Re: [HACKERS] MERGE SQL Statement for PG11

From: Peter Geoghegan <pg(at)bowt(dot)ie>
To: Pavan Deolasee <pavan(dot)deolasee(at)gmail(dot)com>
Cc: Tomas Vondra <tomas(dot)vondra(at)2ndquadrant(dot)com>, Robert Haas <robertmhaas(at)gmail(dot)com>, Simon Riggs <simon(at)2ndquadrant(dot)com>, Alvaro Herrera <alvherre(at)alvh(dot)no-ip(dot)org>, Andrew Dunstan <andrew(dot)dunstan(at)2ndquadrant(dot)com>, Pavan Deolasee <pavan(dot)deolasee(at)2ndquadrant(dot)com>, Stephen Frost <sfrost(at)snowman(dot)net>, PostgreSQL-development <pgsql-hackers(at)postgresql(dot)org>
Subject: Re: [HACKERS] MERGE SQL Statement for PG11
Date: 2018-02-16 01:07:08
Message-ID: CAH2-WzmakCf-HnQrewaEgToTokxHZnawDoOGtuOMowsNzQ2USg@mail.gmail.com
Views: Raw Message | Whole Thread | Download mbox | Resend email
Thread:
Lists: pgsql-hackers

On Sun, Feb 11, 2018 at 11:09 PM, Pavan Deolasee
<pavan(dot)deolasee(at)gmail(dot)com> wrote:
> On Fri, Feb 9, 2018 at 6:53 AM, Peter Geoghegan <pg(at)bowt(dot)ie> wrote:
>> My concern is mostly just that MERGE manages to behave in a way that
>> actually "provides a single SQL statement that can conditionally
>> INSERT, UPDATE or DELETE rows, a task that would otherwise require
>> multiple procedural language statements", as the docs put it. As long
>> as MERGE manages to do something as close to that high level
>> description as possible in READ COMMITTED mode (with our current
>> semantics for multiple statements in RC taken as the baseline), then
>> I'll probably be happy.
>
>
> IMO it will be quite hard, if not impossible, to guarantee the same
> semantics to a single statement MERGE and multi statement
> UPDATE/DELETE/INSERT in RC mode. For example, the multi statement model will
> execute each statement with a new MVCC snapshot and hence the rows visible
> to individual statement may vary. Whereas in MERGE, everything runs with a
> single snapshot. There could be other such subtle differences.

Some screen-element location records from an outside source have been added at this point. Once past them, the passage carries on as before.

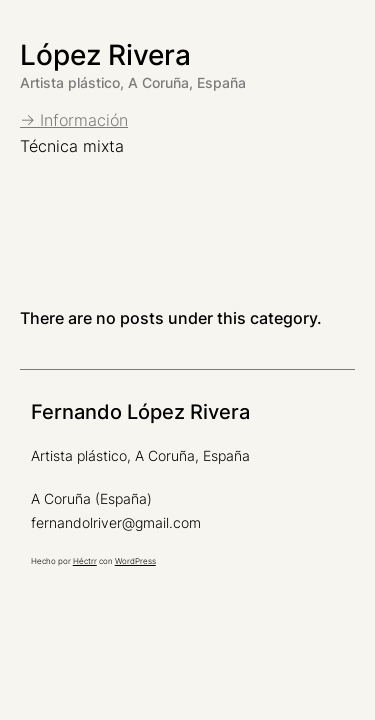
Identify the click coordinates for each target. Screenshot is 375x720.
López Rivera (105, 55)
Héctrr (85, 561)
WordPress (135, 561)
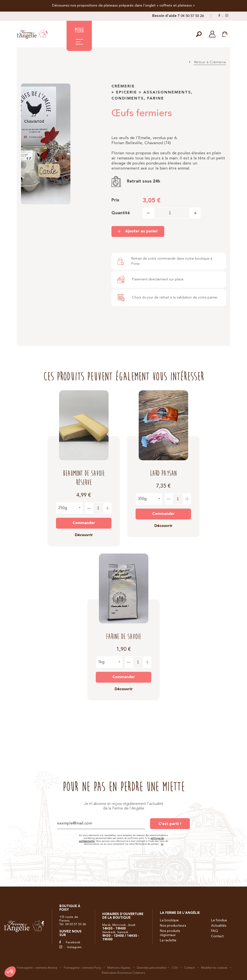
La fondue (219, 920)
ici (162, 844)
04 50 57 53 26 (192, 16)
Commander (84, 519)
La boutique (169, 920)
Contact (217, 936)
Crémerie (123, 86)
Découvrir (84, 531)
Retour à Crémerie (210, 62)
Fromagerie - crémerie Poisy (82, 968)
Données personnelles (152, 968)
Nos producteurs (173, 926)
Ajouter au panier (141, 231)
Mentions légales (119, 968)
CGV (174, 968)
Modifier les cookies (214, 968)
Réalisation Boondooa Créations (124, 973)
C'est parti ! (170, 824)
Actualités (218, 926)
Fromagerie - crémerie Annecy (37, 968)
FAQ (214, 931)
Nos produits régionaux (170, 933)
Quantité (120, 213)
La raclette (168, 940)
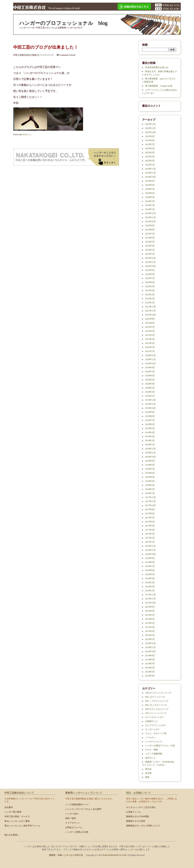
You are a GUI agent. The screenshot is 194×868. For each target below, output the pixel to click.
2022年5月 (150, 286)
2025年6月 (150, 148)
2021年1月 (150, 351)
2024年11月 (150, 173)
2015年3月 (150, 631)
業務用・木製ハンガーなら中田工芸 (66, 855)
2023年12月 (150, 213)
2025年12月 (150, 124)
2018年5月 (150, 477)
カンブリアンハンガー (156, 725)
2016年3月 (150, 582)
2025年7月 (150, 144)
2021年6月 (150, 331)
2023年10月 (150, 221)
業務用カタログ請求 (135, 821)
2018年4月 (150, 481)
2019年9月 (150, 412)
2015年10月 (150, 603)
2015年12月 (150, 594)
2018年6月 (150, 473)
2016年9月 (150, 558)
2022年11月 (150, 262)
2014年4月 (150, 676)
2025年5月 (150, 152)
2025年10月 (150, 132)
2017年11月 (150, 501)
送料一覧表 (70, 818)
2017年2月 (150, 538)
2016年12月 (150, 546)
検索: (145, 45)
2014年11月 (150, 647)
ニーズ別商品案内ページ (77, 804)
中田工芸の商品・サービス (17, 816)
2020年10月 (150, 363)
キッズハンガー (153, 729)
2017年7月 (150, 518)
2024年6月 (150, 193)
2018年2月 (150, 489)
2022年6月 (150, 282)
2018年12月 (150, 448)
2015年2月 (150, 635)
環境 (147, 777)
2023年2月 (150, 250)
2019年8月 (150, 416)
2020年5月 (150, 379)
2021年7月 (150, 327)
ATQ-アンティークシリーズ (158, 693)
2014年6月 (150, 668)
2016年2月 (150, 586)
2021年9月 (150, 319)
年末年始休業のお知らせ (157, 67)
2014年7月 (150, 663)
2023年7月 (150, 234)
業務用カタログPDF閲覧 (137, 816)
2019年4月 (150, 432)
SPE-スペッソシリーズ (156, 713)
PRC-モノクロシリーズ (156, 705)
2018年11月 (150, 453)
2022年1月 (150, 303)
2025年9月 (150, 136)
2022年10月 (150, 266)
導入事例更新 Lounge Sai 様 (159, 86)
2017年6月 (150, 522)
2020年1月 (150, 396)
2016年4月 (150, 578)
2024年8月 (150, 185)
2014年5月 (150, 672)
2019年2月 (150, 440)
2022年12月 (150, 258)
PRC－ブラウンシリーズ (157, 701)
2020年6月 (150, 375)
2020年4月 (150, 384)
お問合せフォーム (74, 827)
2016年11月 (150, 550)
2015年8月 (150, 611)
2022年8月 (150, 274)
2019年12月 (150, 400)
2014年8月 (150, 659)
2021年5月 (150, 335)
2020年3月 (150, 388)
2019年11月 (150, 404)
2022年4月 (150, 290)
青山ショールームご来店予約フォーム (22, 826)
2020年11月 (150, 359)
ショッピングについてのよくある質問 (83, 809)
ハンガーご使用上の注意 (77, 832)
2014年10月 (150, 651)
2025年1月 (150, 164)
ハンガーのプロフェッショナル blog (63, 23)
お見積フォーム (133, 812)
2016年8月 (150, 562)
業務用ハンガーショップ (79, 793)
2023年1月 (150, 254)
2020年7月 (150, 371)
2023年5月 (150, 242)
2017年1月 (150, 542)
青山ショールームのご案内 (17, 821)
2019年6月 (150, 424)
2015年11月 (150, 598)
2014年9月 (150, 655)
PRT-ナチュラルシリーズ (157, 709)
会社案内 (8, 807)
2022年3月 (150, 294)
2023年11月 (150, 217)
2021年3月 (150, 343)
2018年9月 (150, 461)
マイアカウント (73, 823)
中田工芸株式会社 (14, 793)
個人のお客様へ (12, 835)
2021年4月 (150, 339)
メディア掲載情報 (154, 754)
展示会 (148, 769)
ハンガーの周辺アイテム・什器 (160, 745)
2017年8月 (150, 514)
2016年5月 (150, 574)
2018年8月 (150, 465)
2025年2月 (150, 160)
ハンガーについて (154, 741)
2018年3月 (150, 485)
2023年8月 (150, 229)
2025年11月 (150, 128)
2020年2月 (150, 392)
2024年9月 (150, 181)
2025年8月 (150, 140)
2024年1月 (150, 209)
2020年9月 (150, 367)
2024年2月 (150, 205)
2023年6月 (150, 238)
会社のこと (27, 134)
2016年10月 (150, 554)
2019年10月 (150, 408)
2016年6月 (150, 570)
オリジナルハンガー (155, 717)
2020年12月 (150, 355)
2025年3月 (150, 156)
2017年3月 (150, 534)
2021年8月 (150, 323)
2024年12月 (150, 169)
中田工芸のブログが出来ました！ (45, 47)
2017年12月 (150, 497)
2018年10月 (150, 457)
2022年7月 (150, 278)
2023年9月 (150, 225)
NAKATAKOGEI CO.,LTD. (115, 855)
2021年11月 (150, 311)
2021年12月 (150, 307)
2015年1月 (150, 639)
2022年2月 (150, 299)
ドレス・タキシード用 (156, 733)
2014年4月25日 (47, 55)
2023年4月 (150, 246)
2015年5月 (150, 623)
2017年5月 (150, 526)
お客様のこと (152, 721)
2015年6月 (150, 619)
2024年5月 (150, 197)
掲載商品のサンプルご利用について (143, 826)
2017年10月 (150, 505)
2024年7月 (150, 189)
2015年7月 (150, 615)
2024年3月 (150, 201)
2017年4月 (150, 530)
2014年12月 (150, 643)
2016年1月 (150, 590)
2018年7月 (150, 469)
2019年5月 (150, 428)
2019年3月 (150, 436)
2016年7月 (150, 566)
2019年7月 (150, 420)
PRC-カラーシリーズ (155, 697)
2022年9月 (150, 270)
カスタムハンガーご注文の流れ (141, 807)
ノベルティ (150, 737)
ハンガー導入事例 (13, 812)
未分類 (148, 773)
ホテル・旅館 (152, 749)
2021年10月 (150, 315)
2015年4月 (150, 627)
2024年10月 (150, 177)
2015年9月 (150, 607)
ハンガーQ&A (72, 813)
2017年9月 (150, 509)
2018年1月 (150, 493)
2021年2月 (150, 347)
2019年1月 (150, 444)
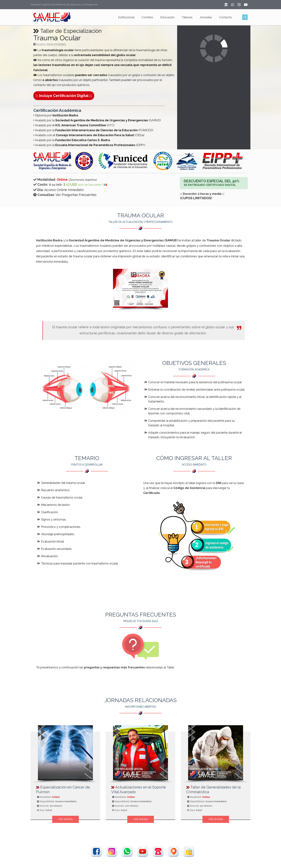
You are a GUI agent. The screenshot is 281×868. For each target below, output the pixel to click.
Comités (147, 17)
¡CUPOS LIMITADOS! (196, 198)
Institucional (126, 17)
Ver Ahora (65, 819)
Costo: (41, 184)
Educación (167, 17)
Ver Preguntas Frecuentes (76, 195)
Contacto (225, 17)
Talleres (187, 17)
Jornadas (206, 17)
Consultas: (44, 195)
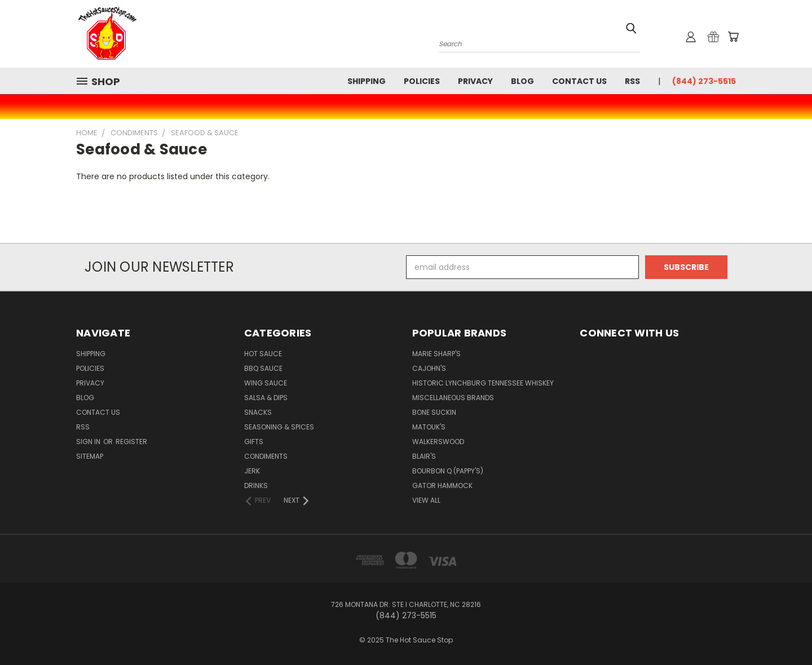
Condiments (266, 456)
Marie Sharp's (436, 353)
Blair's (424, 456)
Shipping (367, 81)
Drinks (256, 485)
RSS (632, 81)
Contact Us (579, 81)
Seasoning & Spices (279, 427)
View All (426, 500)
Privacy (475, 81)
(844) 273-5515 (704, 81)
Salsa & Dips (266, 397)
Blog (522, 81)
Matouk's (429, 427)
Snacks (258, 412)
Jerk (252, 471)
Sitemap (90, 456)
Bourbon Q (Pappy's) (448, 471)
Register (131, 441)
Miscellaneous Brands (453, 397)
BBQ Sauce (263, 368)
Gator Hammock (442, 485)
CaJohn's (429, 368)
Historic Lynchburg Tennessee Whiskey (483, 383)
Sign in (89, 441)
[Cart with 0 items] (733, 37)
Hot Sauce (263, 353)
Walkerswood (438, 441)
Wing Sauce (266, 383)
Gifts (254, 441)
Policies (422, 81)
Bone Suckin (434, 412)
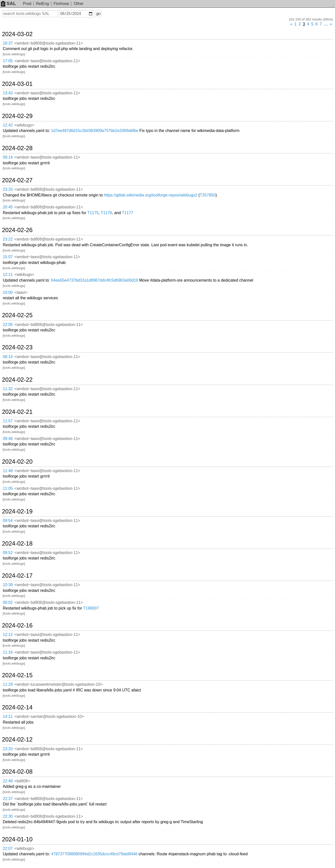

I didn't mean this literally. For simple cases, an EPQ walk of the
update chain is kind of like acquiring a new snapshot.

ISTM that a MERGE isn't really a thing that replaces 2 or 3 other DML
statements, at least in most cases. It's more like a replacement for
procedural code with an outer join, with an INSERT, UPDATE or DELETE
that affects zero or one rows inside the procedural loop that
processes matching/non-matching rows. The equivalent procedural code
could ultimately perform *thousands* of snapshot acquisitions for
thousands of RC DML statements. MERGE is sometimes explained in terms
of "here is the kind of procedural code that you don't have to write
anymore, thanks to MERGE" -- that's what the code looks like.

I attach a rough example of this, that uses plpgsql.

>> Some novel new behavior -- "EPQ with a twist"-- is clearly necessary.
>> I feel a bit uneasy about it because anything that anybody suggests is
>> likely to be at least a bit arbitrary (EPQ itself is kind of
>> arbitrary). We only get to make a decision on how "EPQ with a twist"
>> will work once, and that should be a decision that is made following
>> careful deliberation. Ambiguity is much more likely to kill a patch
>> than a specific technical defect, at least in my experience. Somebody
>> can usually just fix a technical defect.
>
>
> While I agree, I think we need to make these decisions in a time bound
> fashion. If there is too much ambiguity, then it's not a bad idea to settle
> for throwing appropriate errors instead of providing semantically wrong
> answers, even in some remote corner case.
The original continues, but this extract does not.